December 17, 2019   5 mins

In 2011, a man called Harold Camping had great expectations. Camping was an evangelical preacher who ran a Christian radio station called Family Radio. Some years before, via a complicated reading of the Bible and a calculation involving the number of Jewish feast days in the Hebrew calendar, he had declared that Judgment Day might arrive on 6 September, 1994. If it did not, he said, there would be a Rapture — a bodily lifting-up of the saved into heaven — on 21 May 2011, followed by the end of the world on 21 October. September 1994 had come and gone, so 2011 it was.
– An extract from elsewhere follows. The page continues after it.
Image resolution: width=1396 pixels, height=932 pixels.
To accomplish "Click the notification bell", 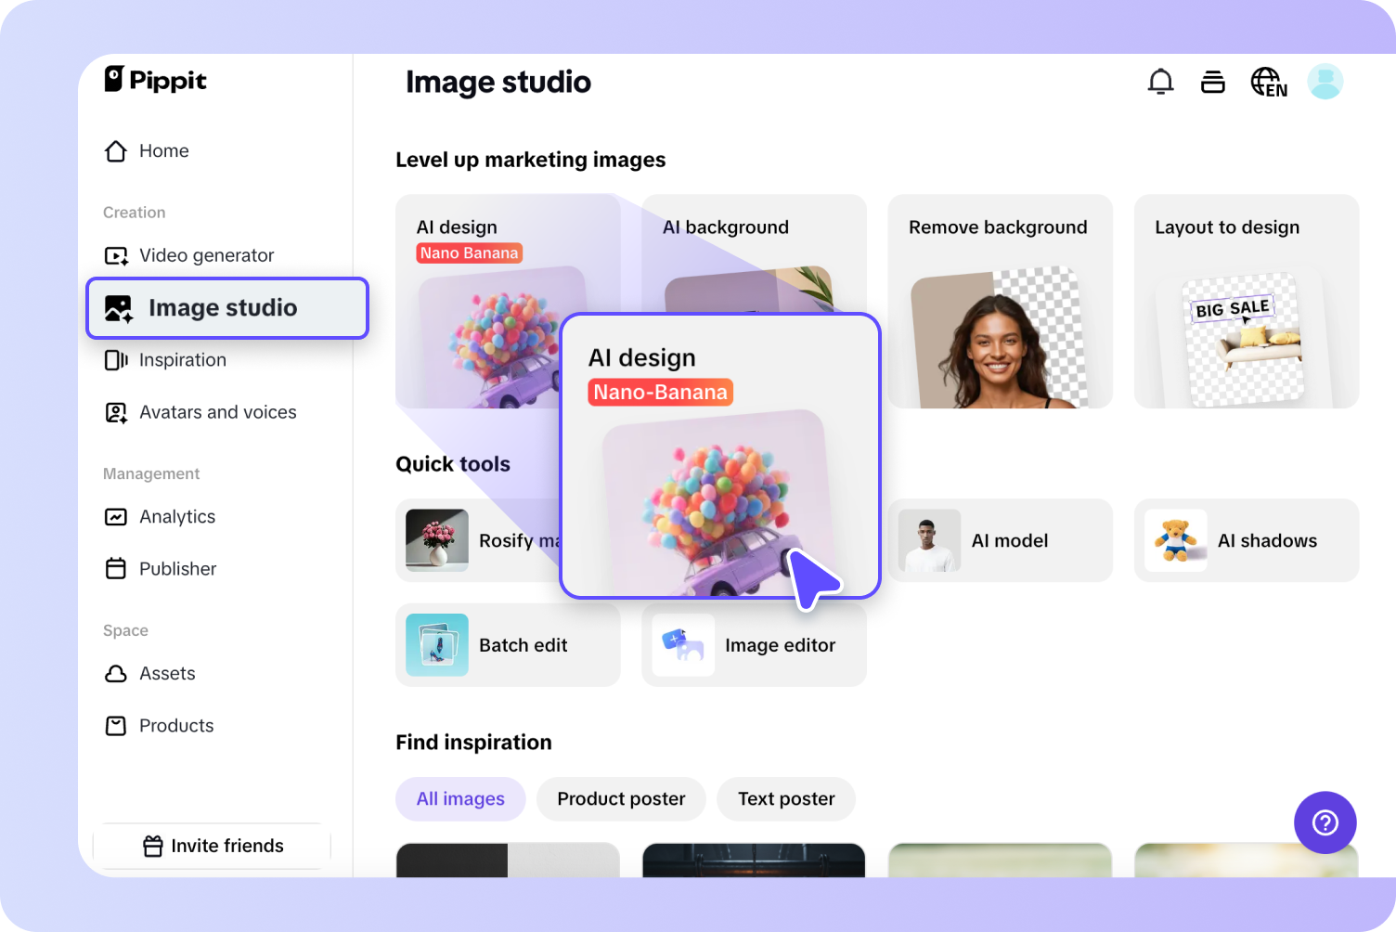I will 1160,82.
On 22 May, he emerged from his house, not having noticeably ascended to heaven, and described himself as “flabbergasted”. On the 23rd he reinterpreted his prophecy, deciding that it meant that a “spiritual” judgment day had taken place; the physical Rapture would happen at the same time as the apocalypse, in October. 

In March 2012, he admitted that he may have been wrong about the timing.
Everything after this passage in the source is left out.